Anton Tschechows „Eine langweilige Geschichte“ ist als privater autobiografischer Bericht formatiert und die Geschichte eines älteren und berühmten Medizinprofessors namens Nikolai Stepanovich. Wie Nikolai Stepanovich frühzeitig in seinem Bericht erklärt: „Mein Name ist eng mit der Vorstellung eines hoch angesehenen Mannes verbunden, der über große Begabungen und unbestreitbaren Nutzen verfügt“ (I). Im weiteren Verlauf von „A Boring Story“ werden diese positiven ersten Eindrücke jedoch untergraben, und Nikolai Stepanovich beschreibt seine finanziellen Sorgen, seine Obsession für den Tod und seine Anfälle von Schlaflosigkeit ausführlich. Sogar sein körperliches Erscheinungsbild sieht er in einem unschmeichelhaften Licht: „Ich bin selbst so schmuddelig und unansehnlich, wie mein Name brillant und großartig ist.“ (I).
Viele Bekannte, Kollegen und Familienmitglieder von Nikolai Stepanovich sind sehr irritiert. Er hat genug von der Mittelmäßigkeit und der absurden Formalität seiner medizinischen Fachkollegen. Und seine Schüler sind eine Last. Nikolai Stepanovich beschreibt einen jungen Arzt, der ihn auf der Suche nach Führung besucht: „Der Arzt bekommt von mir ein Thema für sein Thema, das keinen halben Cent wert ist. Er schreibt unter meiner Aufsicht eine Dissertation, die für niemanden von Nutzen ist Diskussion, und erhält einen Grad ohne Verwendung für ihn "(II). Dazu kommen die Frau von Nikolai Stepanovich, eine „alte, sehr dicke, unbeholfene Frau mit ihrem langweiligen Ausdruck kleinlicher Angst“ (I) und die Tochter von Nikolai Stepanovich, die von einem verdächtigen Kerl namens Gnekker umworben wird.

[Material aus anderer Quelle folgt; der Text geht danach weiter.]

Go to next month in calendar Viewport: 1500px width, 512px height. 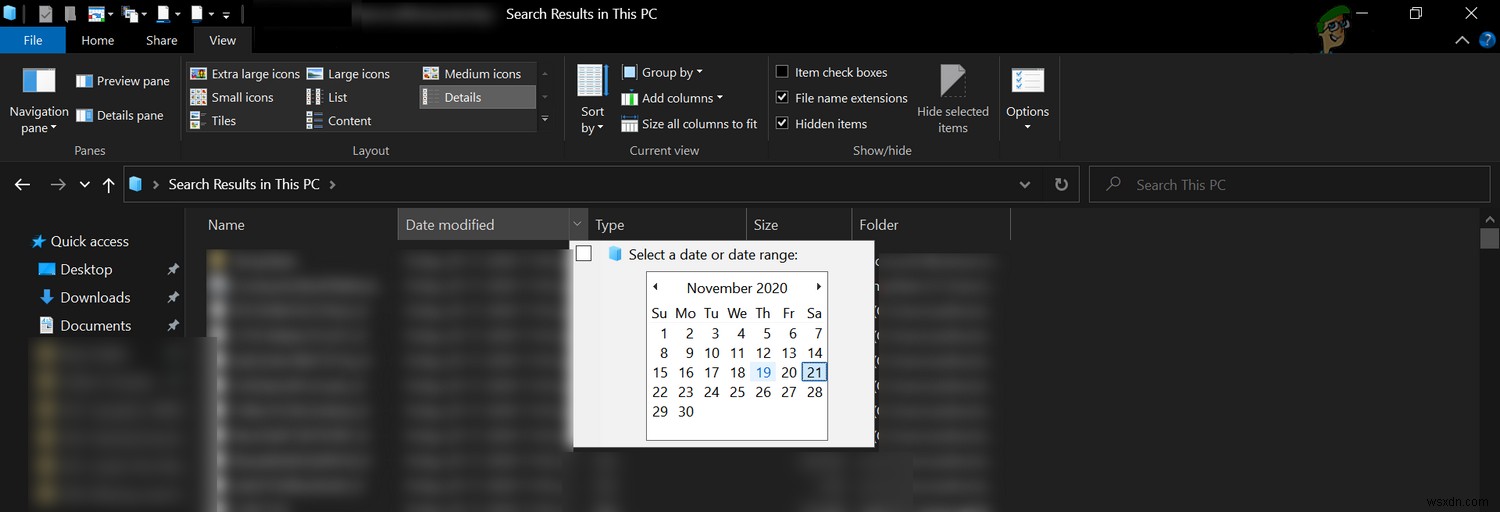[x=818, y=287]
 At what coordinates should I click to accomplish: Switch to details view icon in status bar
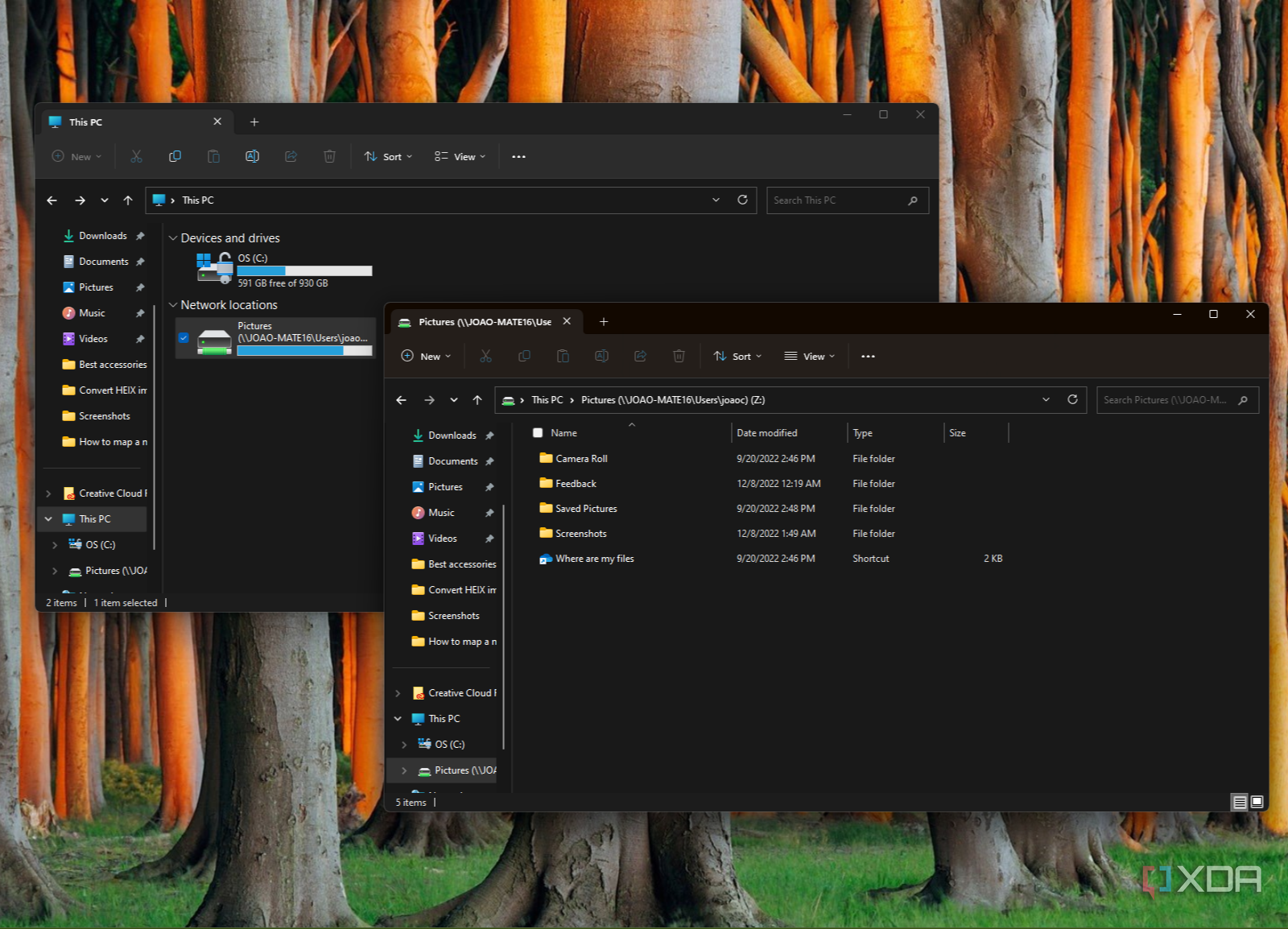tap(1240, 802)
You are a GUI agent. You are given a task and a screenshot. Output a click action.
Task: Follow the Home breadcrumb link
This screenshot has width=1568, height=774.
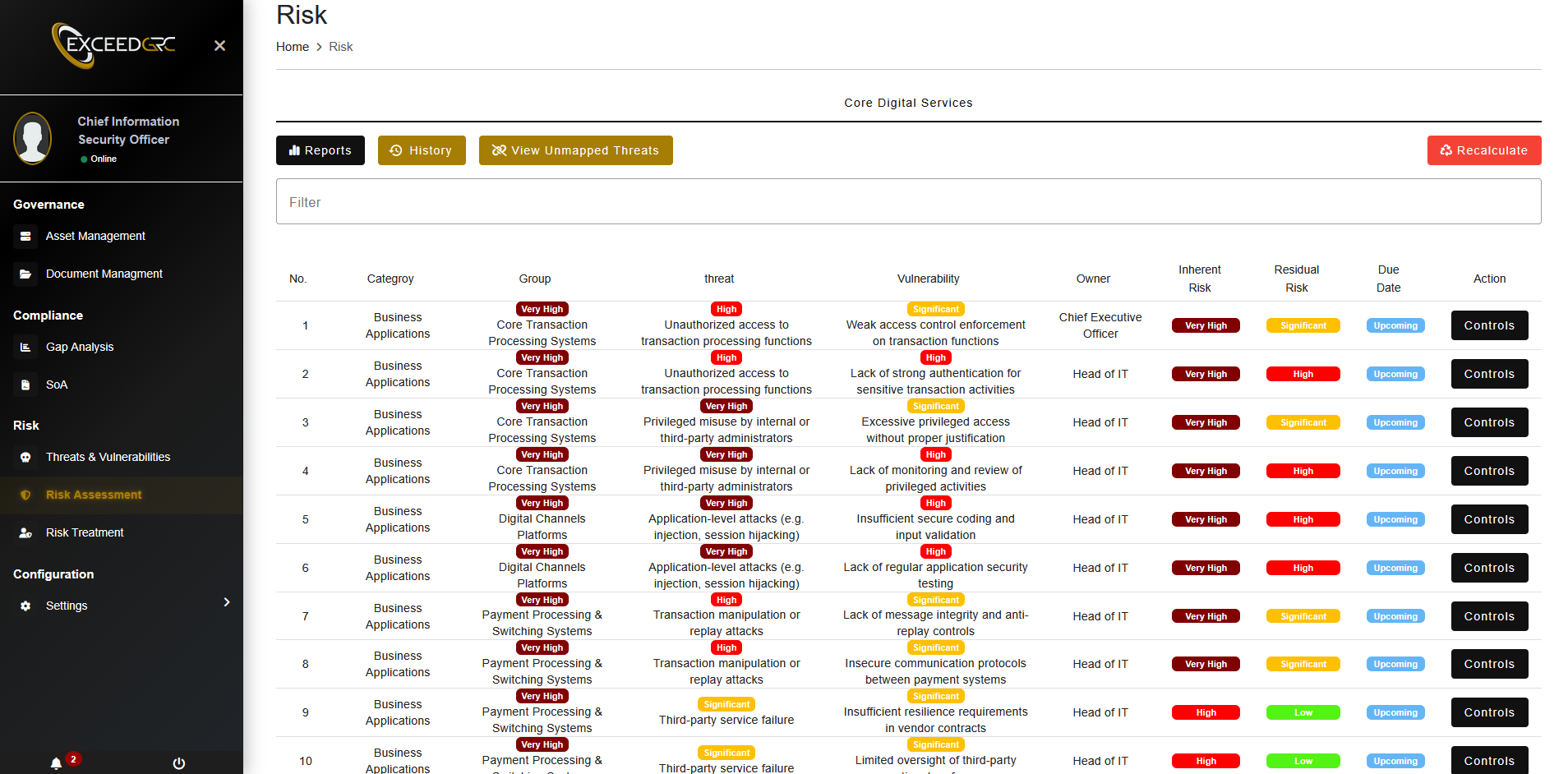[293, 47]
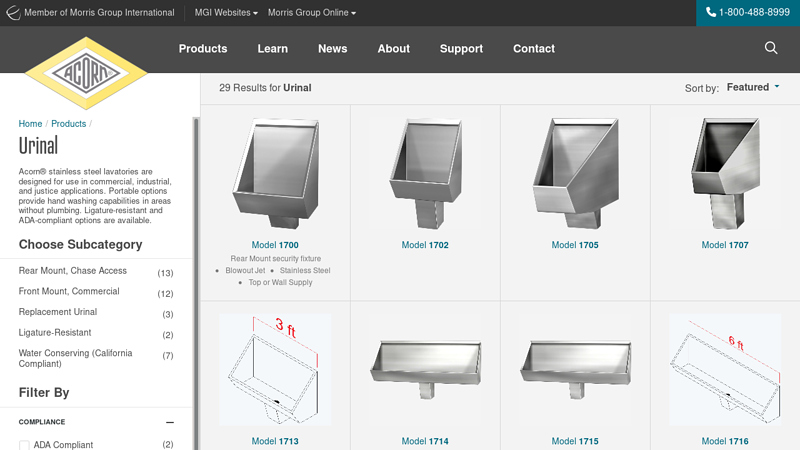
Task: Open the Products menu
Action: click(x=203, y=48)
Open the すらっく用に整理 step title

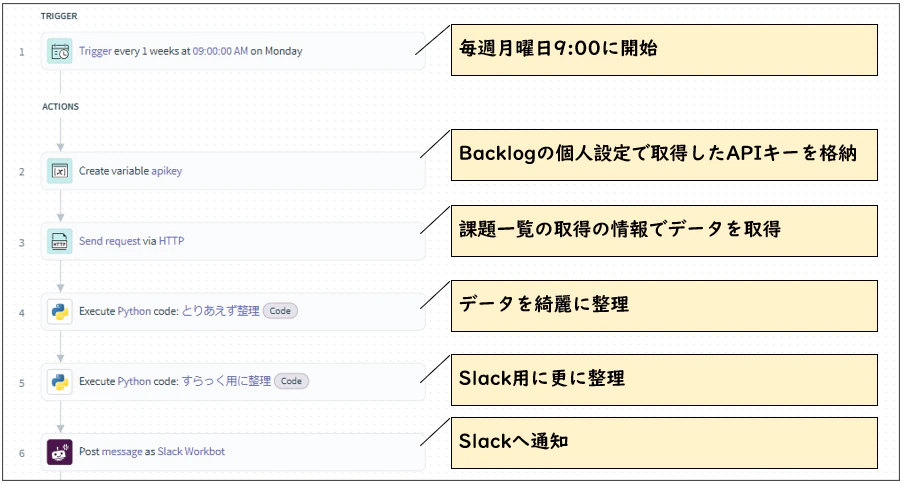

Dennoch gibt es ein paar Tröstungen für den alternden Professor. Zwei seiner regelmäßigen Begleiter sind eine junge Frau namens Katya und „ein großer, gut gebauter Mann von fünfzig“ namens Michail Fjodorowitsch (III). Obwohl Katya und Mikhail die Gesellschaft und sogar die Welt der Wissenschaft und des Lernens verachten, scheint Nikolai Stepanovich von der kompromisslosen Raffinesse und Intelligenz angezogen zu sein, die sie repräsentieren. Aber wie Nikolai Stepanovich genau weiß, war Katya einmal äußerst beunruhigt. Sie versuchte eine Theaterkarriere und hatte ein uneheliches Kind, und Nikolai Stepanovich war ihr Korrespondent und Berater bei diesen Missgeschicken.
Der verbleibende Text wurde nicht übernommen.